[e2e] TCP Performance with Traffic Policing
dart at es.net
Fri Aug 12 11:37:13 PDT 2011
On 8/12/11 9:32 AM, Alexandre Grojsgold wrote:
> Is there a reason to consider X Mbps policing differnet of having a X Mbps link
> midway between source and destination?
In my experience, policing at rate X behaves like an interface of rate X
with no buffer. This means a policer must drop if there is any
oversubscription at all, while an interface can provide some buffering.
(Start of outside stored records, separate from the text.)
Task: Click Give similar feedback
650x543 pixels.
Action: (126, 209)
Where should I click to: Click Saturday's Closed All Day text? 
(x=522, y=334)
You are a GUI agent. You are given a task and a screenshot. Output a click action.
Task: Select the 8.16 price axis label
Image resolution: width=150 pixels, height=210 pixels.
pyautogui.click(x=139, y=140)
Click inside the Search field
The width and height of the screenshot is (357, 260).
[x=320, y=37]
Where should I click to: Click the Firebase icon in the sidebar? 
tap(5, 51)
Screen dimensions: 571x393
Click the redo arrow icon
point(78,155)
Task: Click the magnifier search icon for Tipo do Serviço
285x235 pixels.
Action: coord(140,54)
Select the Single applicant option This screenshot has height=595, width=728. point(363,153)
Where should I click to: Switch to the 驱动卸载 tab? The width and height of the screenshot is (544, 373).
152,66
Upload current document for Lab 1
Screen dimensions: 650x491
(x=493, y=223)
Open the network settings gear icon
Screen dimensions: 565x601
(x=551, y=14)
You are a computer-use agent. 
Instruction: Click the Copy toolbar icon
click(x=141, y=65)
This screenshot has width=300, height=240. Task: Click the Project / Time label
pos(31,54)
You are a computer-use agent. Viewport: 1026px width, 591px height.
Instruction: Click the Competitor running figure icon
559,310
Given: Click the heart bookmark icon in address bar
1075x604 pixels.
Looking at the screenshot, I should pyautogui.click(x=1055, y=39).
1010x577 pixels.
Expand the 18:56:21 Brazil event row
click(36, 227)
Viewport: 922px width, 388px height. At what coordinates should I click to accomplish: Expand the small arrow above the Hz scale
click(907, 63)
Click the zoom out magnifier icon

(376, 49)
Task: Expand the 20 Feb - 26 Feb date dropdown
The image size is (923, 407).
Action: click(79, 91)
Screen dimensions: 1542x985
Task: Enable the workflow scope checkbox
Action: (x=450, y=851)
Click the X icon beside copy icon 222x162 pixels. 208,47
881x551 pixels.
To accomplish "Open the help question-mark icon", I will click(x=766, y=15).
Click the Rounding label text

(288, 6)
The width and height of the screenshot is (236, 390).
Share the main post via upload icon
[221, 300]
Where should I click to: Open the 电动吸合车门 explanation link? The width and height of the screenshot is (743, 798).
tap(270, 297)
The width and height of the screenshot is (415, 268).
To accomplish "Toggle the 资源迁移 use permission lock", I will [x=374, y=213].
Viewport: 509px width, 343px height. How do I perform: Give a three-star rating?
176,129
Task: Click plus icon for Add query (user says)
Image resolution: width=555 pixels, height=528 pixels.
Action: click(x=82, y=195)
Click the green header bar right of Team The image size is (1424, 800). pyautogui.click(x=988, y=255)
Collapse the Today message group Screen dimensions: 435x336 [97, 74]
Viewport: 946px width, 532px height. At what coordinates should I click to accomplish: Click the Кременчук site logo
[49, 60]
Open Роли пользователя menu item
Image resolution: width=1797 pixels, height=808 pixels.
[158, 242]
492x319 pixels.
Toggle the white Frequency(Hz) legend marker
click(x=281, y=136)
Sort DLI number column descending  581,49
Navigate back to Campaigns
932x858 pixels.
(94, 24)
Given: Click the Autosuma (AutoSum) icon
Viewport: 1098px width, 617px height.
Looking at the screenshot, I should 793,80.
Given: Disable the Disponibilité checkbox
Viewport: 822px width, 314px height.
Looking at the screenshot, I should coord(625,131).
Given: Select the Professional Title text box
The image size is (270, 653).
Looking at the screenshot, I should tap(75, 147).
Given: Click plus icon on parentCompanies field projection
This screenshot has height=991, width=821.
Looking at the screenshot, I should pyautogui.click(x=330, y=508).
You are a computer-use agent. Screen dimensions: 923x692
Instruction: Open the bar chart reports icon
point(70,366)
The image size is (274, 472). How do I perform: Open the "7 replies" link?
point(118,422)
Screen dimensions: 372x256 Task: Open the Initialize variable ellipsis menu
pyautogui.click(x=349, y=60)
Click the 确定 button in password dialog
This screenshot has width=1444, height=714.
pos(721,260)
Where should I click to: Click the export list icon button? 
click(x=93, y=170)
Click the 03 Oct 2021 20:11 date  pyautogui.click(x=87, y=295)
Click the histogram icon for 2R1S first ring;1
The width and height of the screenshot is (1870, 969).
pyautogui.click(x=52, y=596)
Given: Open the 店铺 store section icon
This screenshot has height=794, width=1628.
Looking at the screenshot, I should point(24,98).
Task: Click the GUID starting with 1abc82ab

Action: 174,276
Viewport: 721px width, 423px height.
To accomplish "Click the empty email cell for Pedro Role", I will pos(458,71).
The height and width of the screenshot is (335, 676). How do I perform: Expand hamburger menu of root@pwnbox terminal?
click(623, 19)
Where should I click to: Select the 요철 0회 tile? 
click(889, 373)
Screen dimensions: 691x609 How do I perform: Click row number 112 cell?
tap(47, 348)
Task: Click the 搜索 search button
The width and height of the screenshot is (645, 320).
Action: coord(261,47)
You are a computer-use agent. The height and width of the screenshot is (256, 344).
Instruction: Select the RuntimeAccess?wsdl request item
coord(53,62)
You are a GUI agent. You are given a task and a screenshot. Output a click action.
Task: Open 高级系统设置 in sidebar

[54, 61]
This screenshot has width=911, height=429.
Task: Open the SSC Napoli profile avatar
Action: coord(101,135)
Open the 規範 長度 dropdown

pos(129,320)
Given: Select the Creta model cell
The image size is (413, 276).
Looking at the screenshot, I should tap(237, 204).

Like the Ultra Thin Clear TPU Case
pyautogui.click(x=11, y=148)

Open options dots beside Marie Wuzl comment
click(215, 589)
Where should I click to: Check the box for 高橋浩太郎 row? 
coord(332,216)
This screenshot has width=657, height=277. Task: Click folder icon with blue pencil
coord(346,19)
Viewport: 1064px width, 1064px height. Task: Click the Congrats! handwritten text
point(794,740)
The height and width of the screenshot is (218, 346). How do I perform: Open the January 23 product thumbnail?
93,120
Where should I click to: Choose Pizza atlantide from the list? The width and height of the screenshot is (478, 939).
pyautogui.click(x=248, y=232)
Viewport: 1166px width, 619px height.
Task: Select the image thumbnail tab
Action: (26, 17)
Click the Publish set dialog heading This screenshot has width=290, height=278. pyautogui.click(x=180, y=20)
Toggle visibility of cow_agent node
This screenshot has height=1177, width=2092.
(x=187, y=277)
This means that TCP sees loss more easily in policed environments,
especially if there is a large difference in bandwidth between the
policed rate and the host interface rate (at any instant in time, the
host is sending at wire-speed for its interface if it's got data to send
and available window, regardless of average rate on the time scale of
Of course, different router vendors have different buffering defaults
(and different hardware capabilities), and some policers can be
configured with burst allowances. However, many policers don't behave
in the ways that they say they do, even when configured with burst
allowances. As another post indicated, its quite a mess...
> -- alg.
> On 12-08-2011 12:48, rick jones wrote:
>> On Aug 12, 2011, at 7:03 AM, Barry Constantine wrote:
>>> I did some testing to compare various TCP stack behaviors in the midst of traffic policing.
>>> It is common practice for a network provider to police traffic to a subscriber level agreement (SLA).
>>> In the iperf testing I conducted, the following set-up was used:
>>> Client -> Delay (50ms RTT) -> Cisco (with 10M Policing) -> Server
>>> The delay was induced using hardware base commercial gear.
>>> 50 msec RTT and bottleneck bandwidth = 10 Mbps, so BDP was 62,000 bytes.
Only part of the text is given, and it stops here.